Y ya. Se complicaron las subidas.
Siempre me asombra cómo cambian las cosas cuando subes a un avión. Estás en Chile, en el mundo que es Chile, y caes en otro mundo en menos de nada. Caes en un lugar distinto, donde percibes y puedes y sientes y sufres otras cosas. Caes en una realidad distinta que también forma parte de la Realidad. Y de pronto estás en Chile, formando parte de una realidad, y la hierba te suelta en otra, donde percibes y puedes y sientes y sufres otras cosas.
El cosmonauta que queda vivo al final de 2001: Odisea en el espacio se mete en unas galaxias muy raras, llegando a Júpiter. La cámara enfoca cómo se le dilatan las pupilas. Aparecen colores que se le acercan y lo traspasan. Verdes y morados. Al principio parecen líneas rectas. Después se curvan, juegan entre ellos. Forman unos diamantes y unos dramas. La escena tiene un permanente acorde de órgano, esa sensación vacía de cuando te entra agua en los oídos. El cosmonauta tiembla y se va de sí. Una escena larguísima.
Según la Wikipedia, esto sucede por el efecto Doppler. Se supone que es lo que alguien percibe mientras viaja a velocidades cercanas a la de la luz. Deformaciones del mundo que forman otros mundos. Sicodelia.
A mí a veces me funde tanto esta, mi realidad real, que me dan ganas de entrar por la taza del baño hasta el océano. De que la luz del techo forme diamantes. De subir a un avión y caer donde sea. De mirar la Tierra desde lejos y sentir que no me afecta.

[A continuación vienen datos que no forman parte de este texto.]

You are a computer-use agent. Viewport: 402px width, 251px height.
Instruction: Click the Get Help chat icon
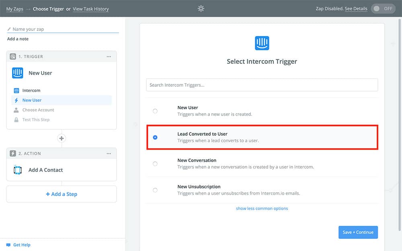pyautogui.click(x=8, y=245)
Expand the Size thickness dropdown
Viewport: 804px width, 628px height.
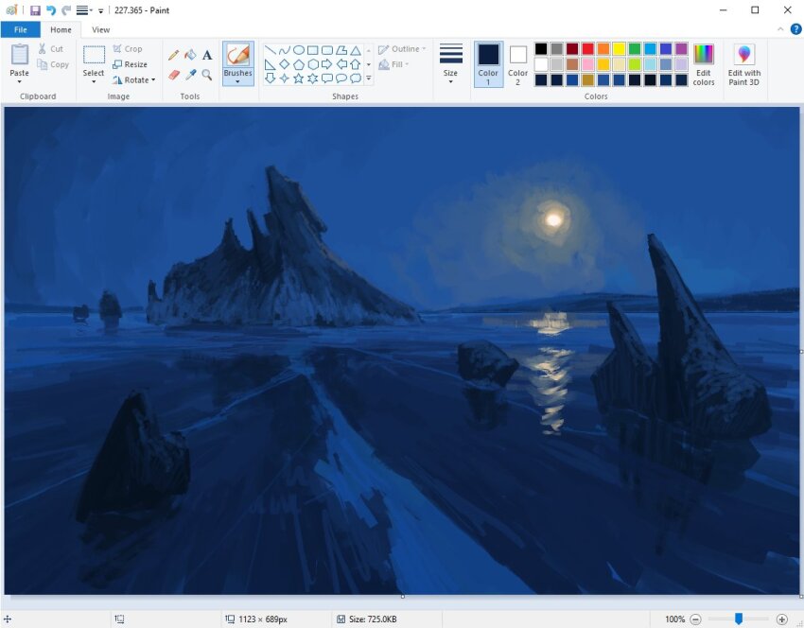pos(450,79)
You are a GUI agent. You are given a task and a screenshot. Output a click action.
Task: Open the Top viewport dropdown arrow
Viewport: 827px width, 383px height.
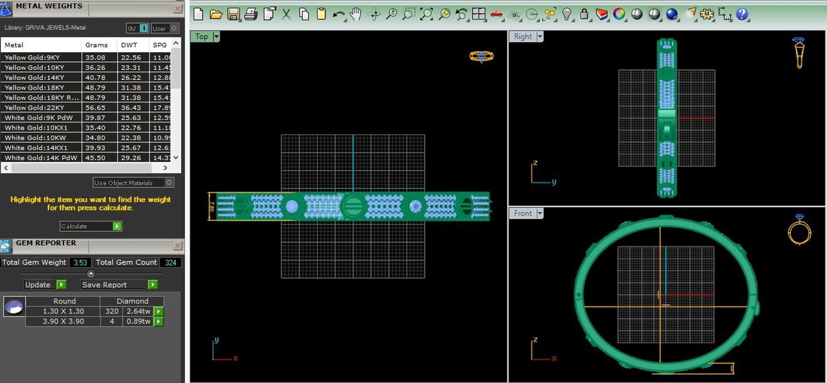(216, 37)
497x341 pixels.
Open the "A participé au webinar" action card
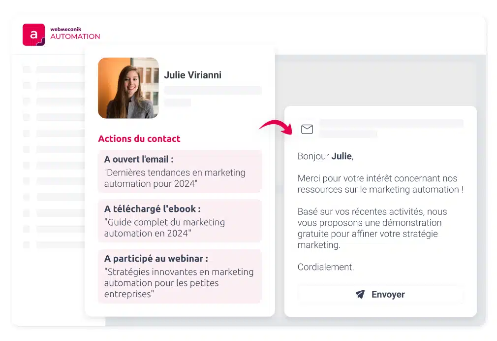tap(180, 276)
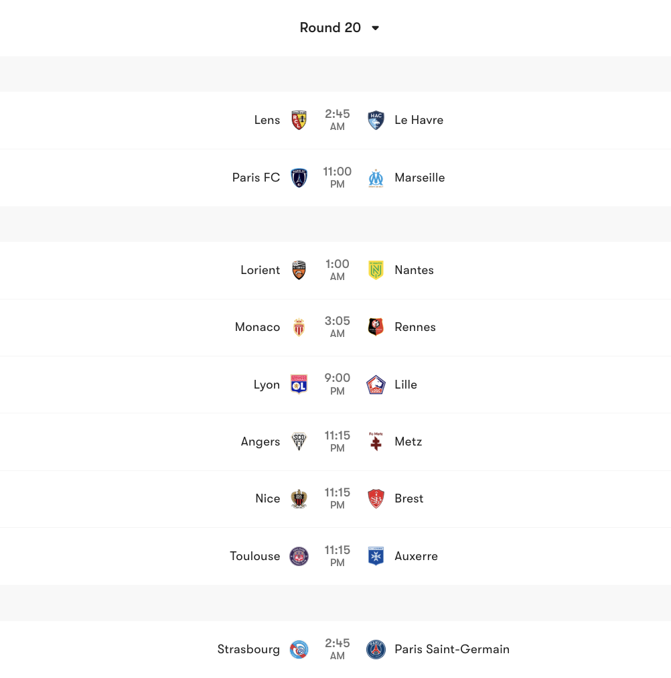Open Angers vs Metz 11:15 PM match time
Viewport: 671px width, 678px height.
click(338, 442)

Yo tenía que haber sido piloto. O cosmonauta.
No los queremos, no los necesitamos
Entiendo que esta gente, los del gobierno, cuiden la finquita con la saña de cualquier empresario que cuida su negocio. Pero me da rabia con los agentes: son los miserables, los penúltimos en la lista de beneficiados por el poder, los que no tienen nada, igual que nosotros, y se cogen pa’ eso. Dos veces he conversado con ellos.